Esprit Japon : carte blanche à Martine Rey

La culture japonaise ne fait pas la différence entre l’art et l’artisanat. Au Japon, il n’y a pas de bel objet qui ne renvoie à celui qui l’a réalisé, mais aussi aux générations qui ont transmis le savoir-faire nécessaire. C’est pourquoi les hommes peuvent êtres élevés, souvent de père en fils, au rang de « Trésors nationaux » (Kokuhô) et cela au même titre que les monuments et les œuvres d’art, ainsi que les techniques.

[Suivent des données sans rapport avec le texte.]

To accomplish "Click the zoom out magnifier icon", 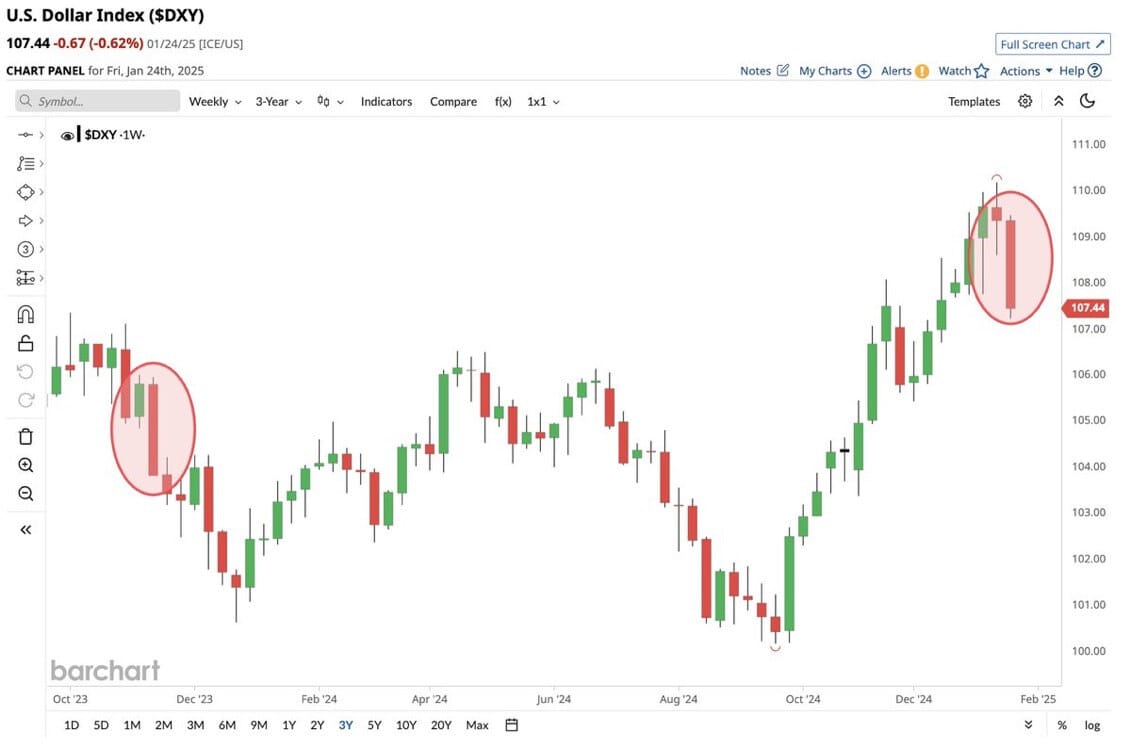I will (x=26, y=493).
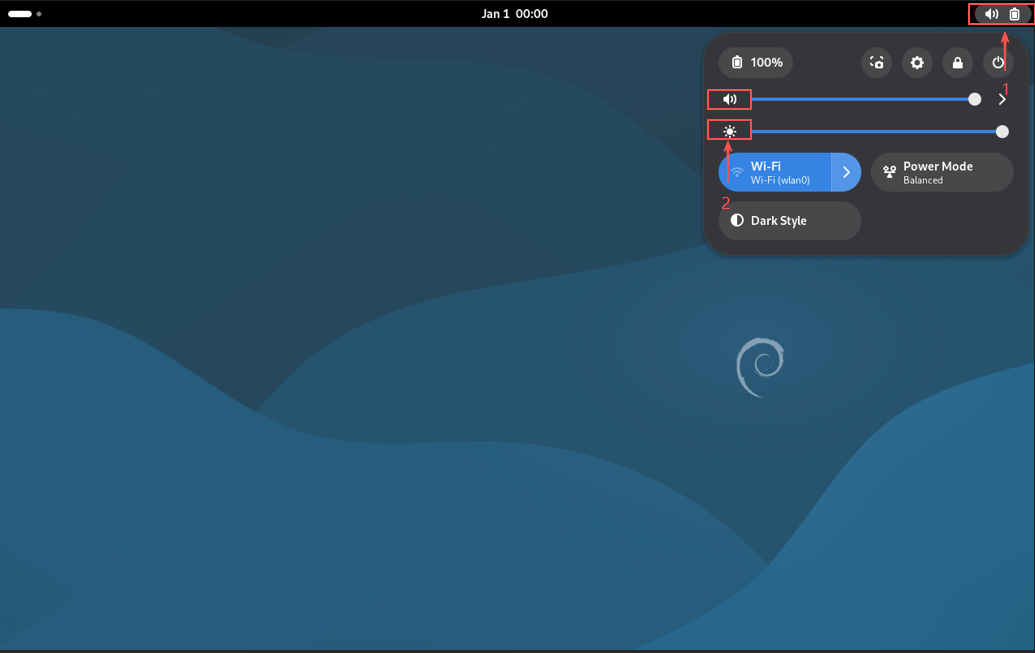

L’artiste iséroise Martine Rey a fait une partie de sa formation à l’université des beaux-arts de Kyoto. Elle revient d’une résidence, dans la catégorie métiers d’art, à la villa Kujoyama de l’Institut français du Japon. Imprégnée de l’esthétique Mingei, qui prône la beauté des objets d’usage quotidien et leur dimension spirituelle, Martine Rey nous propose de faire dialoguer les cultures des deux pays à travers une rencontre des artistes-artisans vivants, japonais et français, qui créent dans l’esprit de cette tradition.
Artistes exposés : Mami Adachi, Monique Deyres, Naoko Ito, Laurence Klein, Laetitia Pineda, Martine Rey, Fumié Sasai, Takayuki Shimizu, Mine Tanigawa, Hiroshi Ueta.